If ARM was an arm, BRN would be its biceps💪!
microsoft collaborating with arms

MICROSOFT & ARM HOLDINGS: SHAPING AI’S FUTURE WITH NEW PARTNERSHIPS​

MATT·JANUARY 26, 2024
AI
7 MINS READ

MICROSOFT AND ARM HOLDINGS: FORGING THE FUTURE OF AI​

Microsoft and Arm Holdings are two technology giants whose partnership is expected to shape the future of artificial intelligence (AI) significantly. While Microsoft is a global leader in software and cloud services, Arm Holdings is a renowned semiconductor and software design company. Together, their collaboration promises to revolutionise AI technologies and propel the industry to new heights.
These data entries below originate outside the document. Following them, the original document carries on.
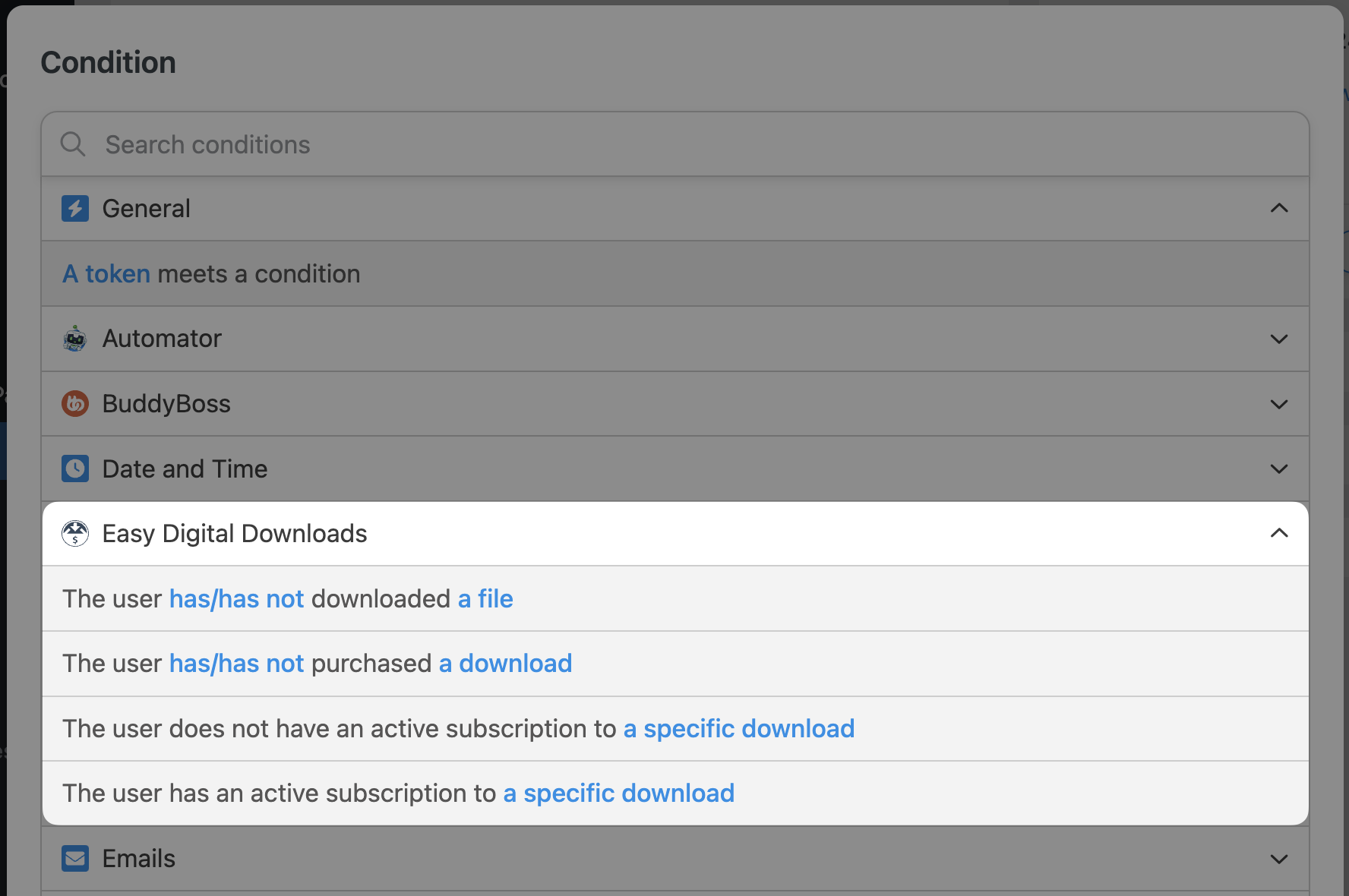
Task: Click the Emails envelope icon
Action: [75, 859]
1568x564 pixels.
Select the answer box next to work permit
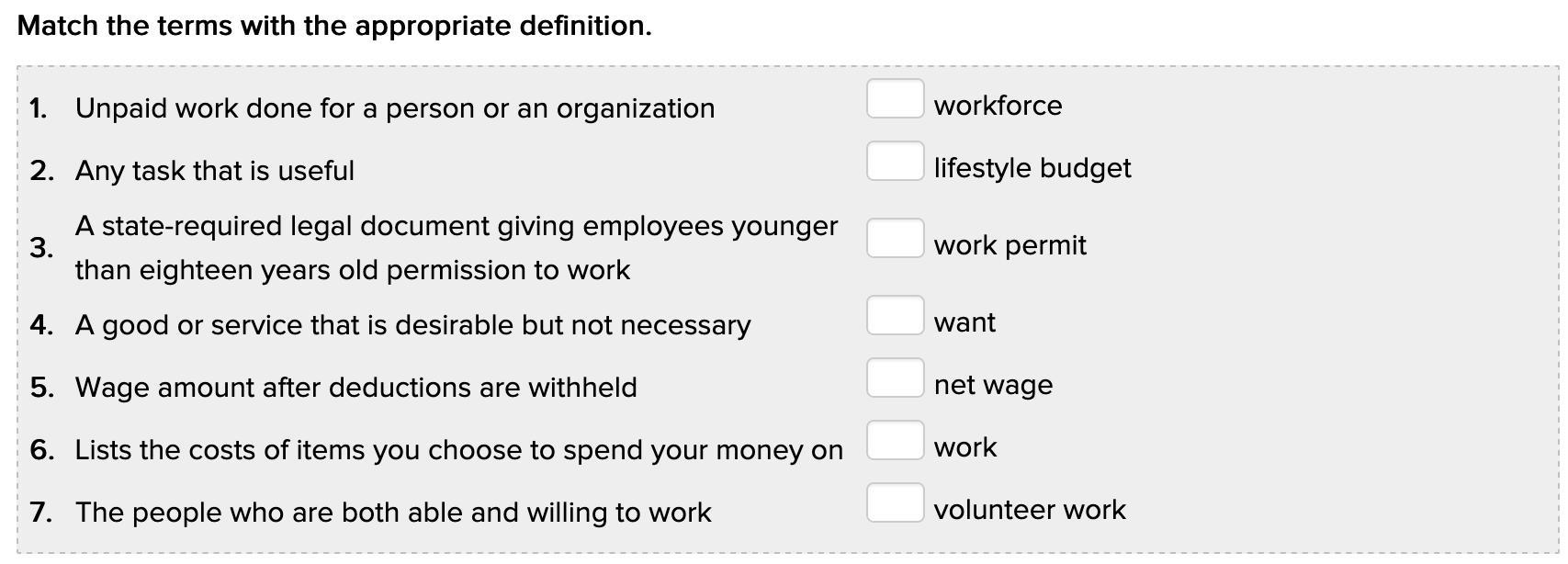895,239
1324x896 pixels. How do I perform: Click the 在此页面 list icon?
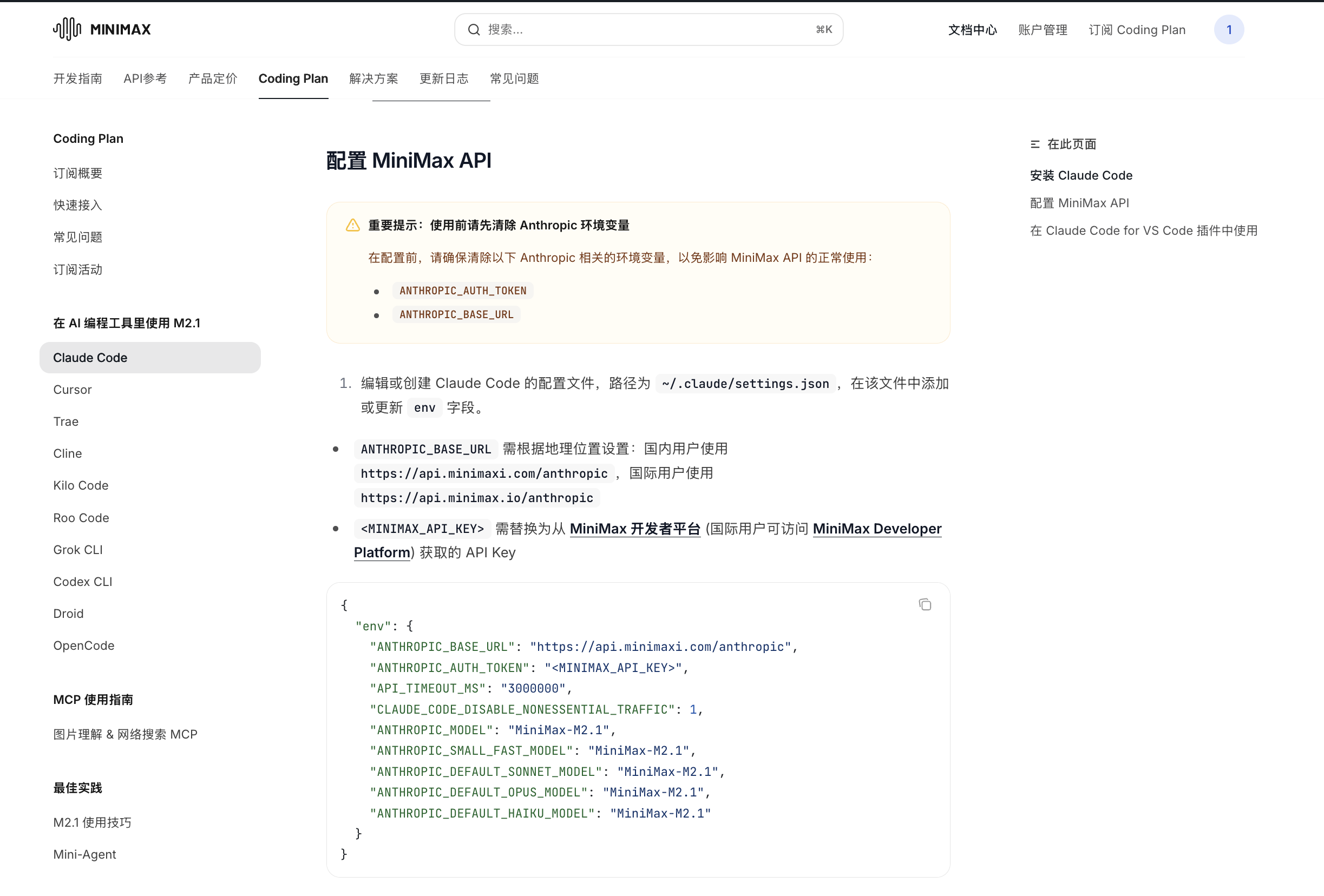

MICROSOFT’S IN-HOUSE CHIP DEVELOPMENT STRATEGY​

Microsoft is making significant strides in its in-house chip development strategy, focusing on custom AI and cloud chips to stay at the forefront of technological innovation. By creating AI-specific processors, the company aims to improve performance and efficiency in various AI applications, including natural language processing and computer vision tasks.
At the core of this strategy are the Azure Maia AI Accelerator and Azure Cobalt CPU. The Maia AI Accelerator is designed to power language model training and inferencing, providing an efficient and scalable solution for AI workloads. Key features of this accelerator include its advanced design and capabilities, such as support for various precision levels, high-throughput compute, and large memory bandwidth. On the other hand, the Azure Cobalt CPU is an Arm-based processor focused on general-purpose compute workloads. This processor offers high-performance capabilities along with energy efficiency, making it a suitable choice for data centre environments.
The transition to Arm-based designs is another crucial aspect of Microsoft’s chip development strategy. As Arm Holdings’ technology gains traction in various computing segments, Microsoft is embracing these designs to stay competitive and provide diverse solutions to its customers. The shift towards Arm-based processors has significant implications for the industry, as it challenges the long-standing dominance of x86 architecture and opens up new possibilities for more efficient and versatile computing solutions.
Microsoft's In-House Chip Development Strategy

EXPANDING INDUSTRY PARTNERSHIPS FOR DIVERSE INFRASTRUCTURE OPTIONS​

Microsoft’s collaboration with NVIDIA, AMD, and other tech giants reflects the company’s commitment to providing diverse infrastructure options to its customers. By working together with industry leaders, Microsoft aims to offer a range of high-quality AI and cloud computing solutions that cater to the varied needs of different businesses and sectors.
One example of this collaboration is the inclusion of NVIDIA H100 and H200 Tensor Core GPUs and AMD MI300X accelerated virtual machines (VMs) in Microsoft’s Azure cloud platform. These advanced GPUs and VMs provide increased computational power and versatility, helping to drive innovation in AI and cloud-based services.
Microsoft’s goal to provide customers with infrastructure choices is rooted in its vision of fostering a multi-vendor ecosystem for Windows PCs with Arm-based processors. This strategy aims to reduce reliance on a single supplier and compete with Apple’s custom Arm-based chips, ultimately benefiting the end users by offering them a wider variety of high-performance computing options.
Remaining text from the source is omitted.